Executor

Executor#

Overview#

The pyrit/executor module provides a flexible framework for executing various operations in PyRIT. This document explains the core components and how they are utilized across different executor categories.

Core Components (`pyrit/executor/core`)#

The core executor module contains the foundational classes and interfaces that all executor categories inherit from:

Strategy (strategy.py): Abstract base class for strategies with enforced lifecycle management.
StrategyContext (strategy.py): The abstract base class that manages strategy context (all data needed to successfully execute the strategy).
StrategyConverterConfig (config.py): Configuration for prompt converters used in strategies.
StrategyResult (pyrit/models/strategy_result.py): Base class for all strategy results.

        flowchart LR
    A(["Strategy"])
    A --consumes--> B(["Strategy Context"])
    A --takes in as parameters within __init__--> D(["Strategy Configurations (e.g. Converters)"])
    A --produces--> C(["Strategy Result <br>"])

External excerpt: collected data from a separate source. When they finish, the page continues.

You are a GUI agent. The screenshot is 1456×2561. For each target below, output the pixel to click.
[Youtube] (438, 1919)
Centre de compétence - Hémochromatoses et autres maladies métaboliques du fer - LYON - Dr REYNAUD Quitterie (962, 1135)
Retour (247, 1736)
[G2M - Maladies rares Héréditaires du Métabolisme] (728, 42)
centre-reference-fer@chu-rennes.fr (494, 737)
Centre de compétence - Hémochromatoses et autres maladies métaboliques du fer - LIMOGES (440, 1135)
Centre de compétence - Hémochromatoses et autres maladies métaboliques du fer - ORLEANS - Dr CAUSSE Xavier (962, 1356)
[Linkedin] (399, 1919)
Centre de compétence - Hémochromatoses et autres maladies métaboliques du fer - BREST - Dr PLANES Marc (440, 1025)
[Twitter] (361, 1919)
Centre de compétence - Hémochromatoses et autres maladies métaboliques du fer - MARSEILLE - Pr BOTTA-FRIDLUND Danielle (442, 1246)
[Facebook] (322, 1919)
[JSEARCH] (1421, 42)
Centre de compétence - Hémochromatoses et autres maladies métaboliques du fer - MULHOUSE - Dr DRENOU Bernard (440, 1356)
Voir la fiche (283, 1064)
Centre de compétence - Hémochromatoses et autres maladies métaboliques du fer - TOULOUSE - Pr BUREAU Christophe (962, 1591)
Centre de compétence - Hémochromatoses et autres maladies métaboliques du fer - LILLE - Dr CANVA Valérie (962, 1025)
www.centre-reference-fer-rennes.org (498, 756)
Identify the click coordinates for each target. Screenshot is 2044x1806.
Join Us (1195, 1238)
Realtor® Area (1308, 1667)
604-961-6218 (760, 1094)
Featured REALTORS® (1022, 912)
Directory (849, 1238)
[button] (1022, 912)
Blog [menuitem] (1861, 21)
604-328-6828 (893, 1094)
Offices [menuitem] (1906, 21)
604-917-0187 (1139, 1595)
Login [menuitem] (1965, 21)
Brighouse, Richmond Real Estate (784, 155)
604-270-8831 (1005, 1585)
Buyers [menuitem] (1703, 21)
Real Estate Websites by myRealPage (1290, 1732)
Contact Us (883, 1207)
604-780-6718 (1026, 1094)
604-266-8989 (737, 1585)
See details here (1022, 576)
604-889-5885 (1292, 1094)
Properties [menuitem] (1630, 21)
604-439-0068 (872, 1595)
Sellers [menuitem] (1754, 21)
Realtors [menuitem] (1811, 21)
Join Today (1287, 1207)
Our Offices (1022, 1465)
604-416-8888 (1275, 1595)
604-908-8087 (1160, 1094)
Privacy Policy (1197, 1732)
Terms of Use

To execute, one generally follows this pattern:

Create an strategy context containing state information
Initialize a strategy (with optional configurations for converters etc.)
Execute the attack strategy with the created context
Receive and process the strategy result

Each attack implements a lifecycle with distinct phases (all abstract methods), and the Strategy class provides a non-abstract execute_async() method that enforces this lifecycle:

_validate_context: Validate context
_setup_async: Initialize state
_perform_async: Execute the core logic
_teardown_async: Clean up resources

This implementation enforces a consistent execution flow across all strategies by:

Guaranteeing that setup is always performed before the attack begins
Ensuring the attack logic is only executed if setup succeeds
Guaranteeing teardown is always executed, even if errors occur, through the use of a finally block
Providing centralized error handling and logging

Executor Categories#

All of these categories follow the flow of control described above.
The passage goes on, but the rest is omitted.